Küresel Rekabetçilik Endeksi 4.0 adı verilen bu endeksin temel amacı, bir yandan 2008 krizinin, bir yandan da 4. Sanayi Devriminin harekete geçirdiği uzun dönemli dinamikleri rekabet gücü tanımına katmak ve böylece ekonomi politikaları için yeni bir kıyaslama amacı yaratmak.
4. Sanayi Devrimi’nin dört ana kavramı olan esneklik, çeviklik, inovasyon ekosistemleri ve insan odaklı yaklaşım doğrultusunda 12 yeni bileşen kullanılmış.
Raporda vurgulanan temel bulgular şunlar;
-Rekabetçilik ülkeler arasında sıfır toplamlı oyun değildir. Her ülke rekabetçiliğe erişebilir.

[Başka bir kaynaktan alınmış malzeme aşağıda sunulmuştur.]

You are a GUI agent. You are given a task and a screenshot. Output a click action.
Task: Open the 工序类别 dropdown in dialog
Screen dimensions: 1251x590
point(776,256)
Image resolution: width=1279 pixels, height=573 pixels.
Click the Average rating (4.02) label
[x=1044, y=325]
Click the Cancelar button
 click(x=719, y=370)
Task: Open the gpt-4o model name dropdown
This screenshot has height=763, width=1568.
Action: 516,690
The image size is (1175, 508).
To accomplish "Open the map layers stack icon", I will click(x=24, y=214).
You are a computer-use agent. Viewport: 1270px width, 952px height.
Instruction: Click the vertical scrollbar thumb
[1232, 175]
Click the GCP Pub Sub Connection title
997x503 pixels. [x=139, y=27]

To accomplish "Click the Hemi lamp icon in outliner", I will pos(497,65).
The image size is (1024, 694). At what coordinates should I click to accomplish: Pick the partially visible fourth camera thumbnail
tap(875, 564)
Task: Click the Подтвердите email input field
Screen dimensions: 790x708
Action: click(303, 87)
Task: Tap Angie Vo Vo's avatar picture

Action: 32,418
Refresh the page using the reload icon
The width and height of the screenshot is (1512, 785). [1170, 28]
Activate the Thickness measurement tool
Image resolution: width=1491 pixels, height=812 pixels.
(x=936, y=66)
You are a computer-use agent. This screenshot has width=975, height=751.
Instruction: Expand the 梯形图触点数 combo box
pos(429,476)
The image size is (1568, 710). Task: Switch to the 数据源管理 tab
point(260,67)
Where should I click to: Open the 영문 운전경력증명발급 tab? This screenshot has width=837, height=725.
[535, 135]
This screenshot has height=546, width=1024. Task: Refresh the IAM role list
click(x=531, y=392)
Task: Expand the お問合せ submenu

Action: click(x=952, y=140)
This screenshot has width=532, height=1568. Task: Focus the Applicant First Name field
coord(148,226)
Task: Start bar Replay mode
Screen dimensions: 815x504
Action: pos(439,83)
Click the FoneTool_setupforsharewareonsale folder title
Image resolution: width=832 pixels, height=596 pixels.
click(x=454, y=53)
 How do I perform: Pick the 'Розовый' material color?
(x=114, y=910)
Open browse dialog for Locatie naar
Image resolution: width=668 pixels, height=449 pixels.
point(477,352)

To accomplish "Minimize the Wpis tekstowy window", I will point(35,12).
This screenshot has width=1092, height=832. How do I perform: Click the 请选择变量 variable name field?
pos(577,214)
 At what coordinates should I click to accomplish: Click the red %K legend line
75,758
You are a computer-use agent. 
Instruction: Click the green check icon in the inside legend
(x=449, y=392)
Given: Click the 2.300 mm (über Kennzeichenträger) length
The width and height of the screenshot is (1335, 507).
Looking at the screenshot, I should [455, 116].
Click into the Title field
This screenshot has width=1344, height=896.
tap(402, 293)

-Mevcut durumda ülkeler arasında rekabetçilik bakımından büyük uçurumlar vardır ve bu uçurumların daha da büyüme riski yüksektir.
-4. Sanayi Devrimi’nde her ekonominin rekabetçiliğe ulaşma olanağı vardır.
-Ekonomik sıçrama yapabilmek için teknolojiyi bir kaldıraç olarak kullanabilme kabiliyeti çok sayıda ülkede sınırlı kalmıştır. Bunun temel nedeni kurumlar, altyapı ve becerilerdeki yetersizliktir.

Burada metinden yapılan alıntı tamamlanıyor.